▶ **GIVEN PROBLEM**
Could you change "scale label" to "zoom label" in the records from the line with "Given: Click the Holstein Kiel club logo" up to and including the line with "tap(150, 103)", keeping everything else the same and leaving out the pictures?

▶ **INFORMATION SUPPLIED**
┌────────
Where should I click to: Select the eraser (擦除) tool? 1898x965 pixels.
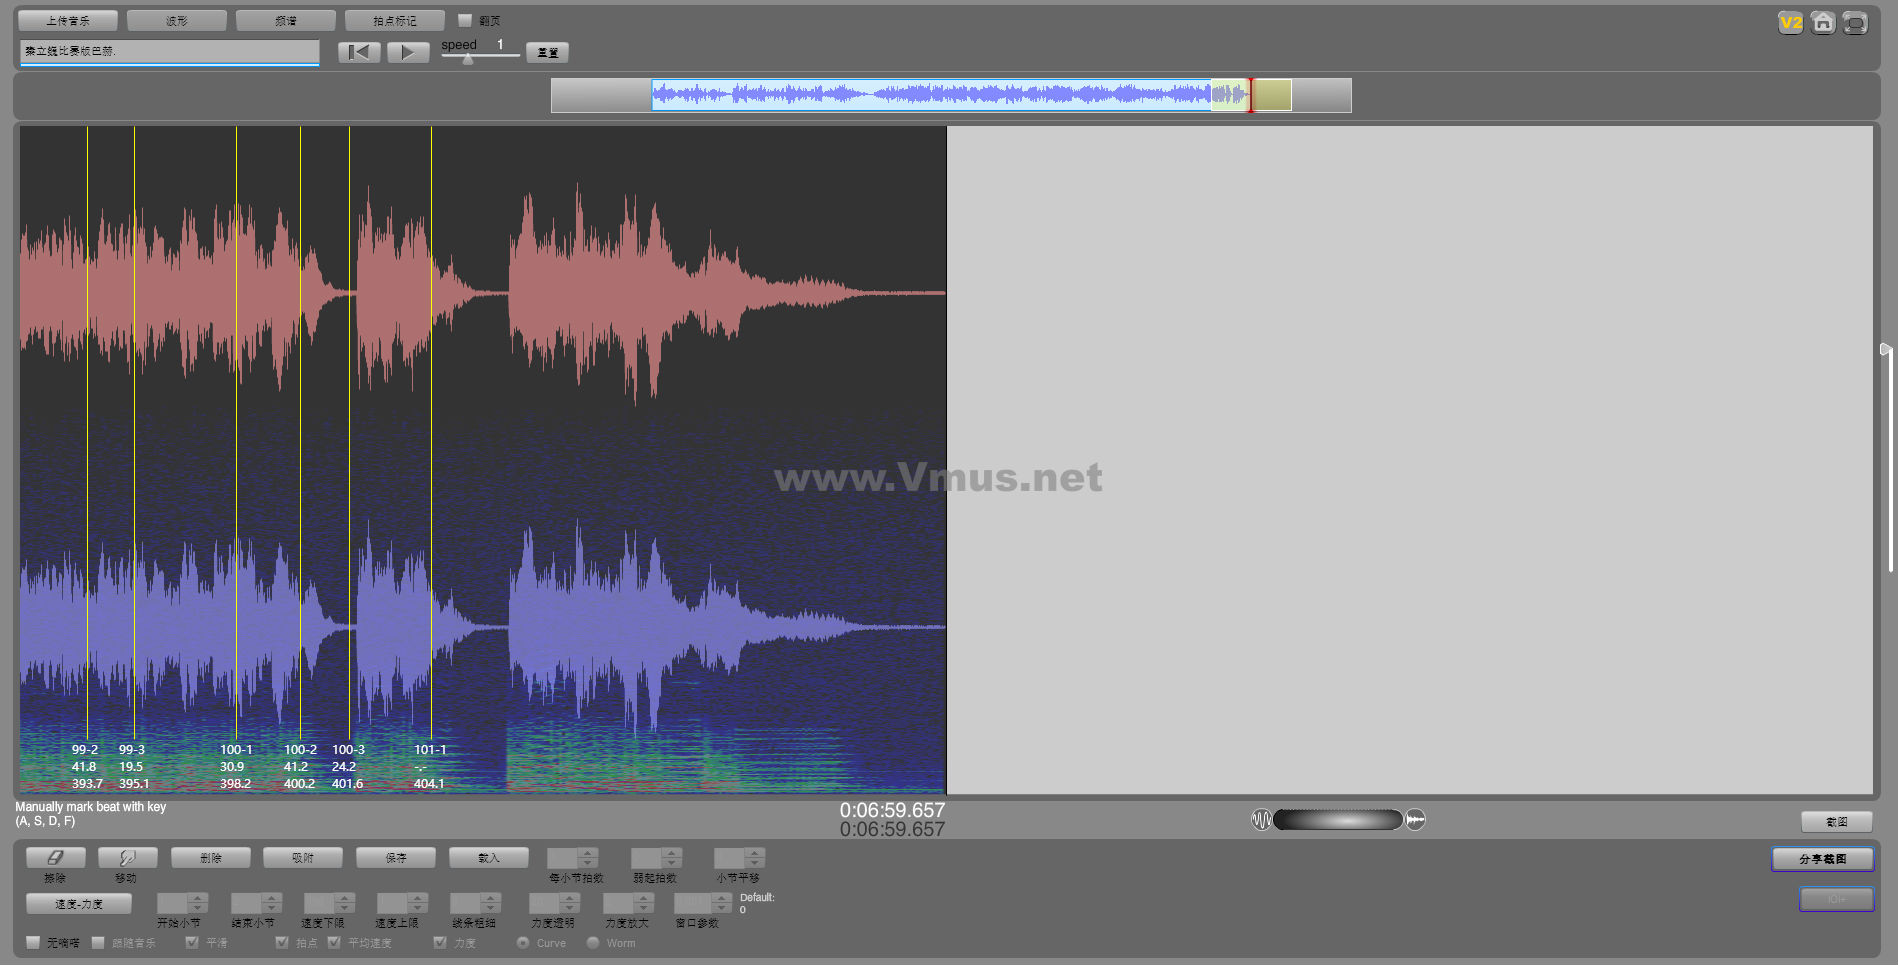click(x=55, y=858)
└────────
┌────────
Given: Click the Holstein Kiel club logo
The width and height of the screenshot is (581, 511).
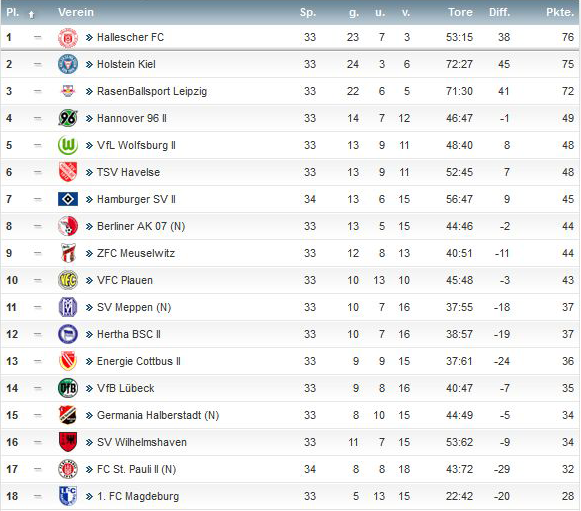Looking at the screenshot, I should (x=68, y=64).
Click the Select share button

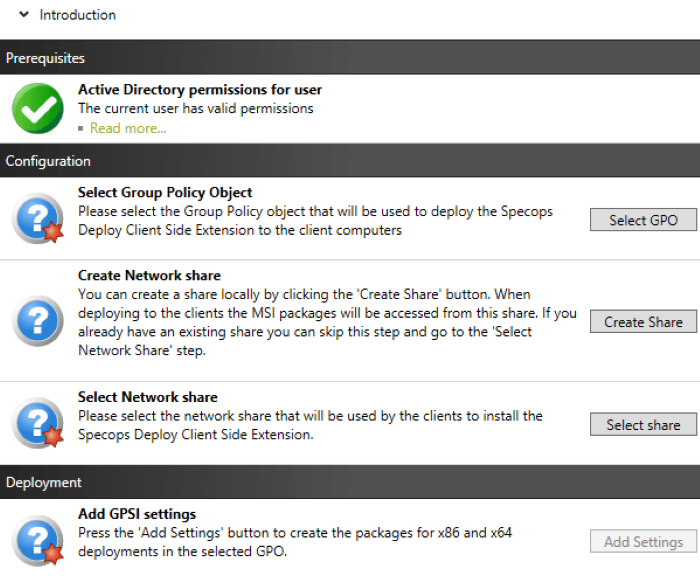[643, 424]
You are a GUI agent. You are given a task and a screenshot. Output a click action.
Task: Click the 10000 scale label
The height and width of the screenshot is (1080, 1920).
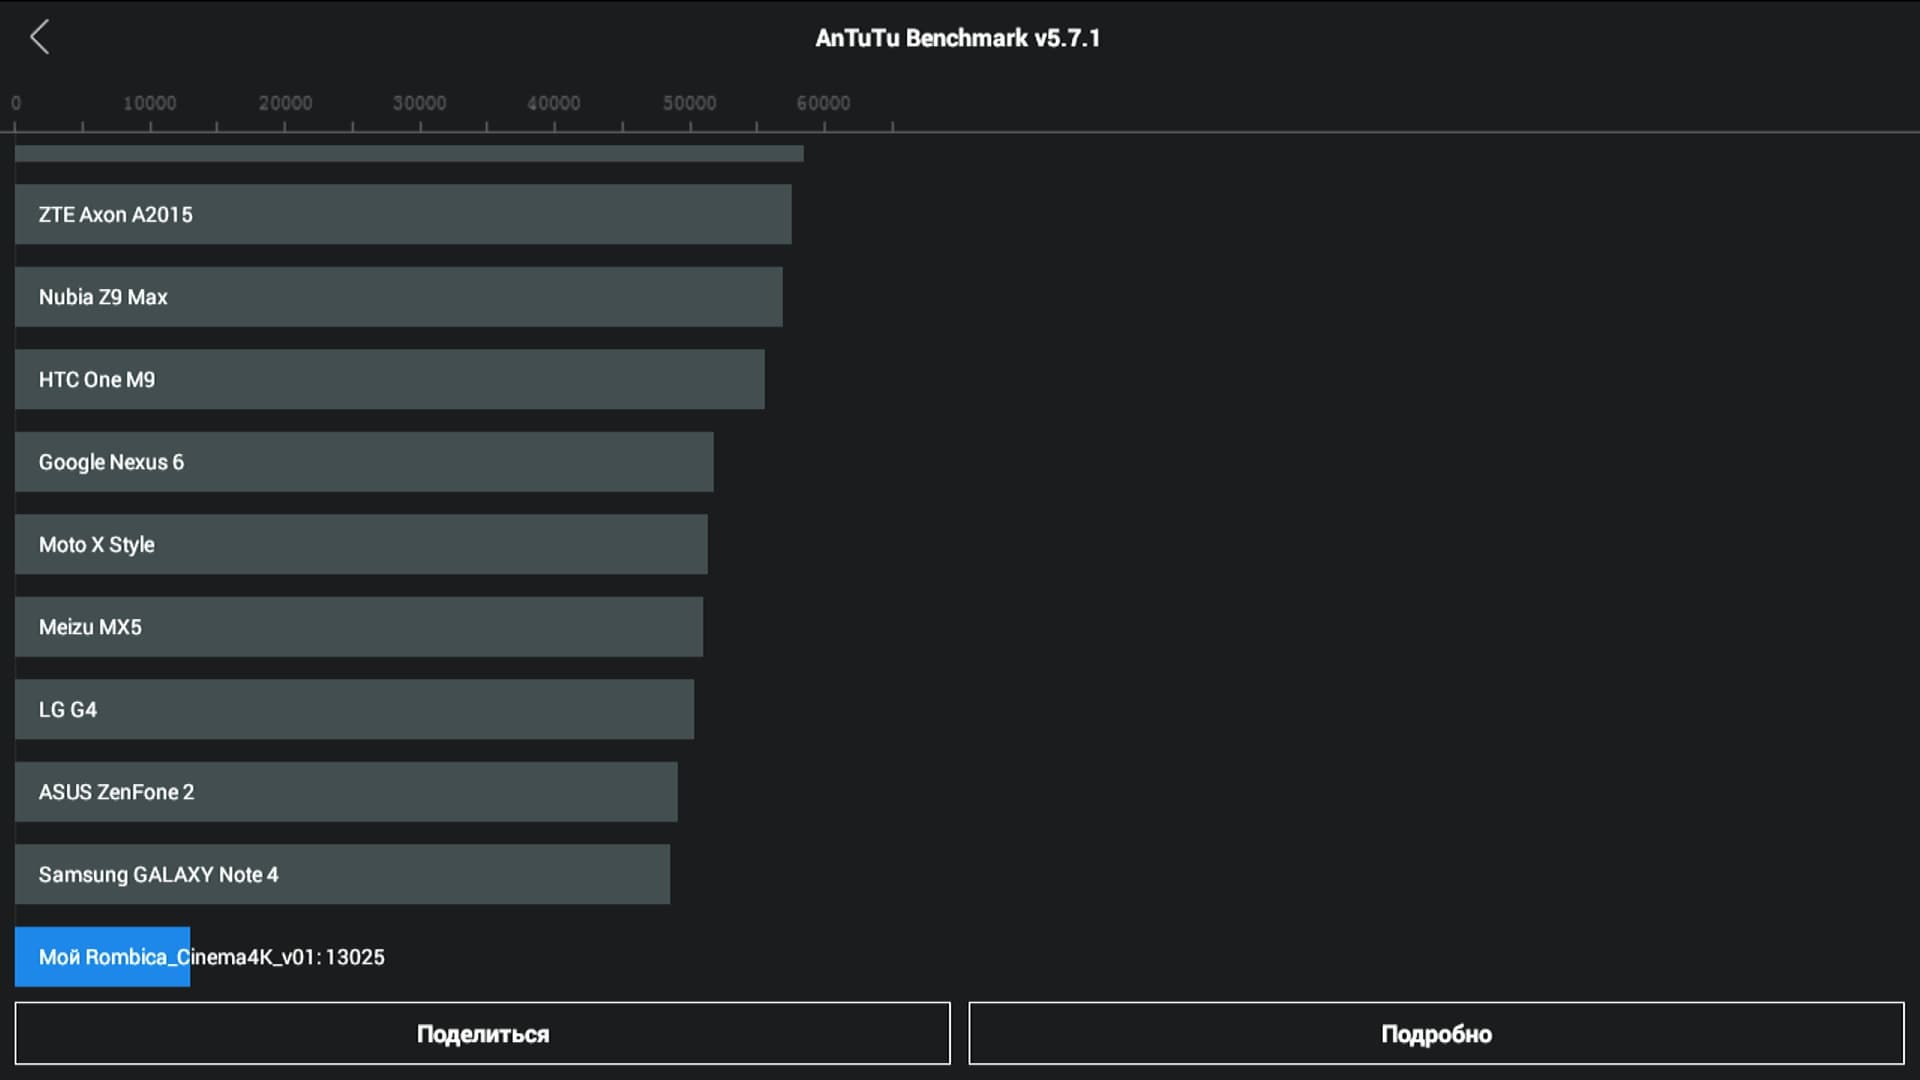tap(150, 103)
└────────
▶ **RESPONSE TO THE EXERCISE**
Given: Click the Holstein Kiel club logo
The width and height of the screenshot is (581, 511).
Looking at the screenshot, I should (x=68, y=64).
Click the Select share button

[643, 424]
You are a GUI agent. You are given a task and a screenshot. Output a click action.
Task: Click the 10000 zoom label
The height and width of the screenshot is (1080, 1920).
tap(150, 103)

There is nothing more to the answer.